Start of Dataset records
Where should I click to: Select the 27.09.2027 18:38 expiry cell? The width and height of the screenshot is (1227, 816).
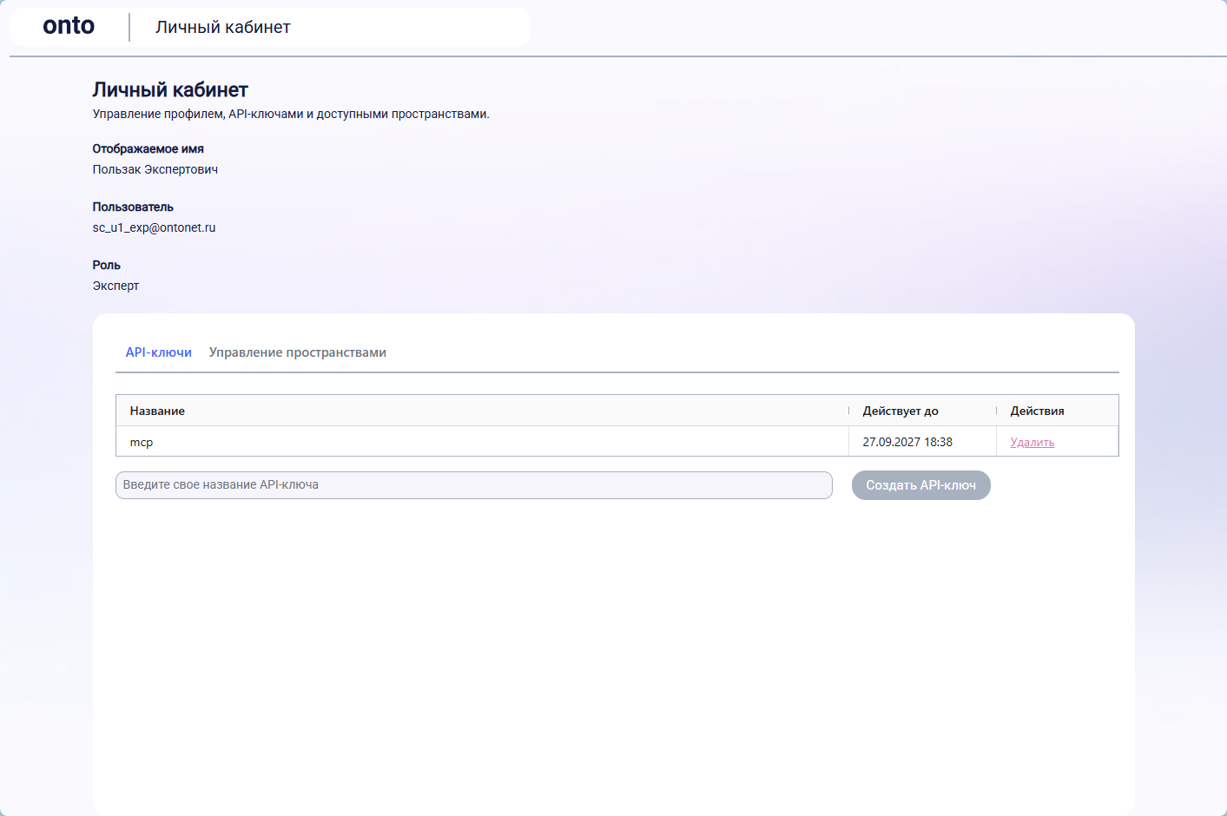click(x=922, y=442)
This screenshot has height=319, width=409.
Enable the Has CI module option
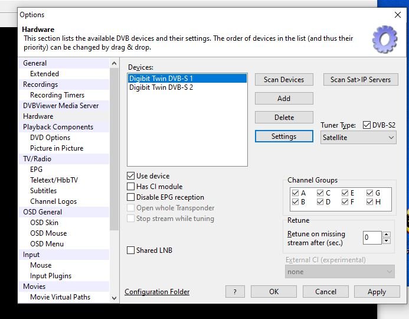click(x=131, y=187)
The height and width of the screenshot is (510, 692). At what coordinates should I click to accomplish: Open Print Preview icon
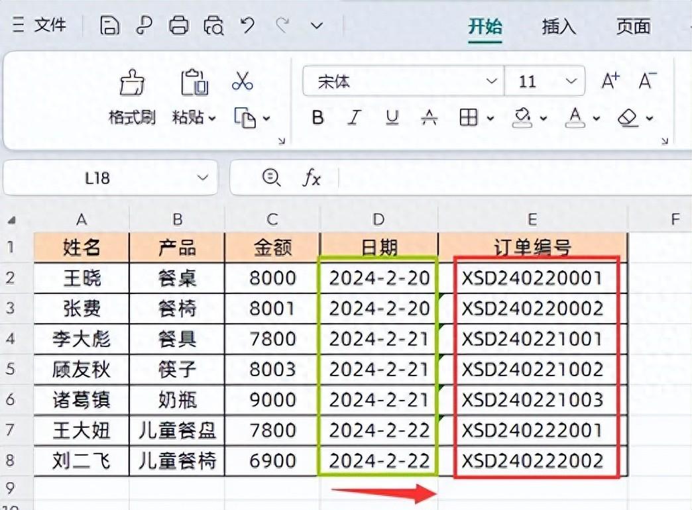click(215, 25)
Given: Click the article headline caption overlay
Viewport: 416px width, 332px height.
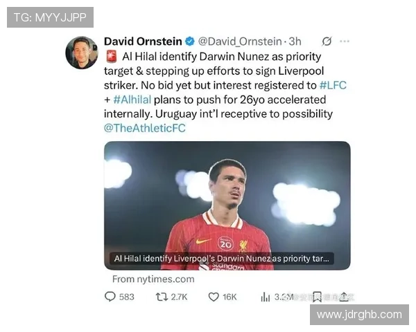Looking at the screenshot, I should pyautogui.click(x=222, y=259).
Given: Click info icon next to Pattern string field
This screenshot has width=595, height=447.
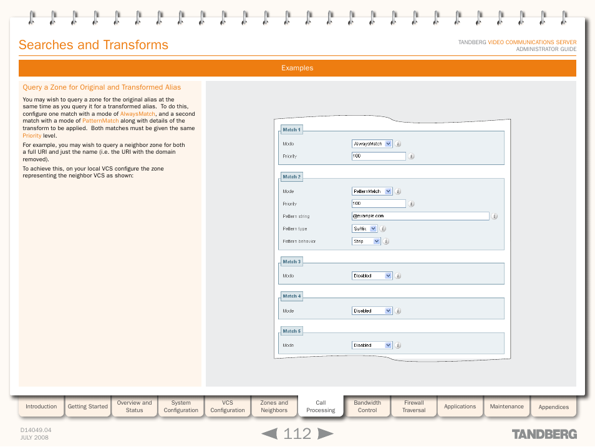Looking at the screenshot, I should [495, 217].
End of Dataset records
Your objective ->
All entries above should be printed exactly, though without their pictures.

Final answer ->
Where should I click to: Select the 27.09.2027 18:38 expiry cell? The width and height of the screenshot is (1227, 816).
click(x=922, y=442)
This screenshot has height=319, width=409.
Enable the Has CI module option
click(x=131, y=187)
The height and width of the screenshot is (510, 692). At what coordinates should I click to accomplish: Open Print Preview icon
click(215, 25)
Given: Click the article headline caption overlay
Viewport: 416px width, 332px height.
Looking at the screenshot, I should pyautogui.click(x=222, y=259).
Given: Click info icon next to Pattern string field
This screenshot has width=595, height=447.
Looking at the screenshot, I should [495, 217].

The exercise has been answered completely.